Passage to read:
## begin

Frederick II and the Papacy
Frederick II, Holy Roman Emperor, had involved himself broadly in the Fifth Crusade, sending troops from Germany, but he failed to accompany the army directly, despite the encouragement of Honorius III and later Gregory IX, as he needed to consolidate his position in Germany and Italy before embarking on a crusade. However, Frederick again promised to go on a crusade after his coronation as emperor in 1220 by Pope Honorius III.
In 1225 Frederick married Yolande of Jerusalem (also known as Isabella), daughter of John of Brienne (nominal ruler of the Kingdom of Jerusalem) and Maria of Montferrat. Frederick now had a claim to the truncated kingdom, and reason to attempt to restore it. In 1227, after Gregory IX became pope, Frederick and his army set sail from Brindisi, Italy, for Acre (then the capital of the truncated Kingdom of Jerusalem), but an epidemic forced Frederick to return to Italy. Gregory took this opportunity to excommunicate Frederick for breaking his crusader vow, though this was just an excuse, as Frederick had for years been trying to consolidate imperial power in Italy at the expense of the papacy.

## end

Exercise directions:
Decide whether each statement agrees with the passage on Frederick II and the papacy. Answer yes or no for each, and quote the words from the passage that settle it.
1. Pope Honorius III crowned Frederick emperor in 1220.
2. Frederick went with the army of the Fifth Crusade in person.
3. In 1227 Frederick and his army sailed from Brindisi toward Acre.
The rows have no connection to the passage on Frederick II.

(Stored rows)
## begin

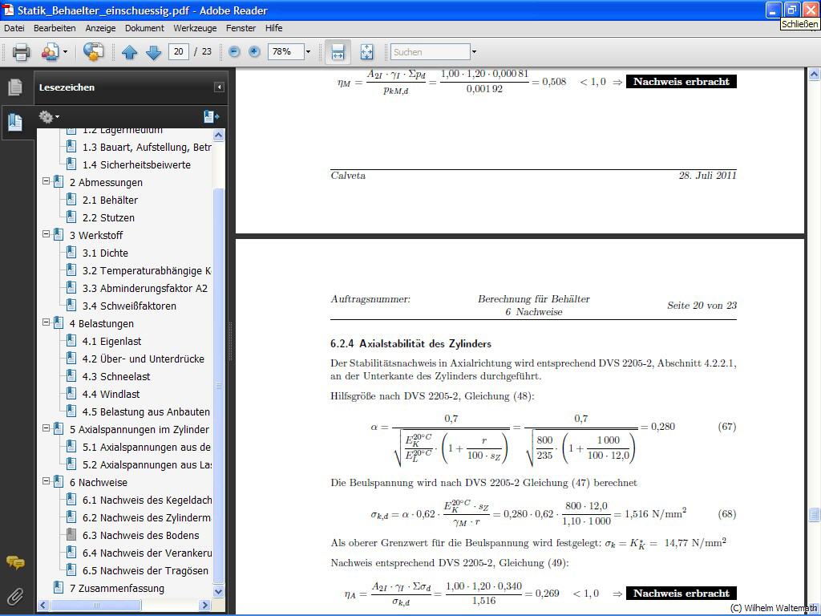The height and width of the screenshot is (616, 821).
Task: Go to the next page with down arrow
Action: tap(153, 52)
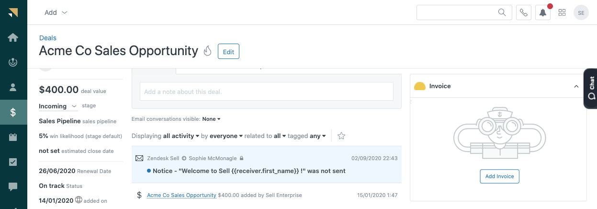Image resolution: width=597 pixels, height=209 pixels.
Task: Open notifications bell icon
Action: click(x=543, y=12)
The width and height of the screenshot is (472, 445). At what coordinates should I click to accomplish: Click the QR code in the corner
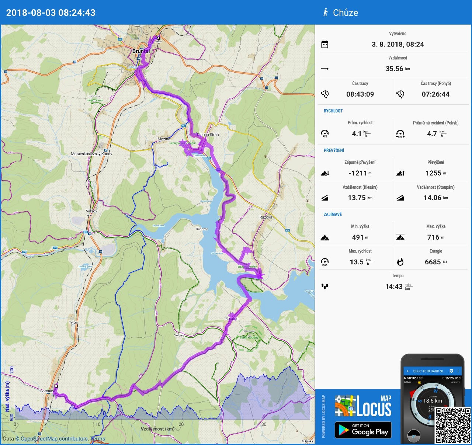[453, 425]
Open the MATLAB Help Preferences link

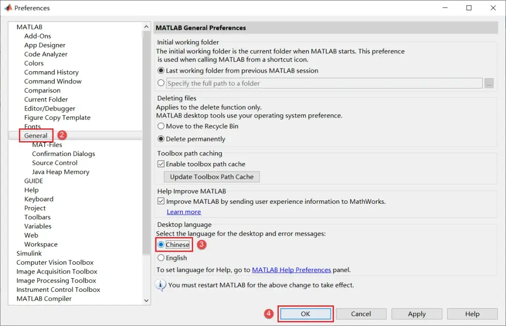point(291,270)
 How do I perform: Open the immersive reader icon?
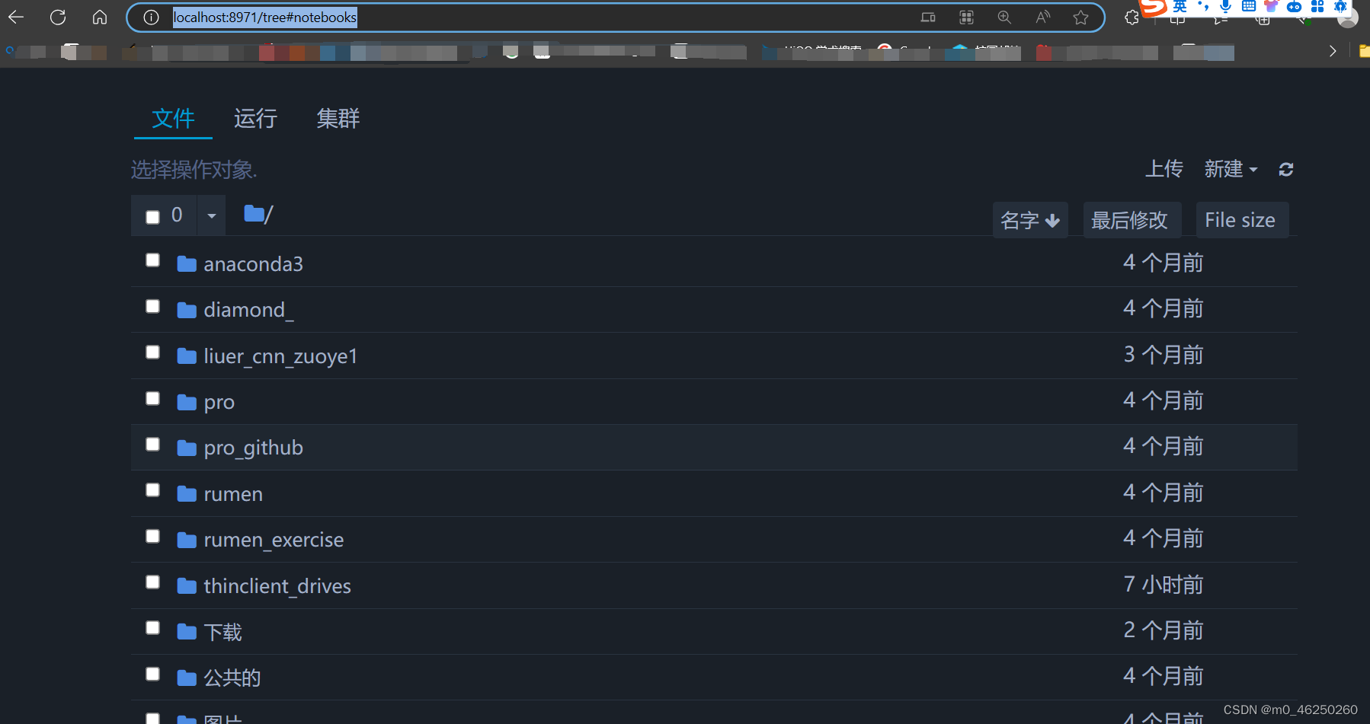(x=1042, y=17)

## end

Problem solution:
1. Yes: "after his coronation as emperor in 1220 by Pope Honorius III"
2. No: "he failed to accompany the army directly"
3. Yes: "In 1227, after Gregory IX became pope, Frederick and his army set sail from Brindisi, Italy, for Acre"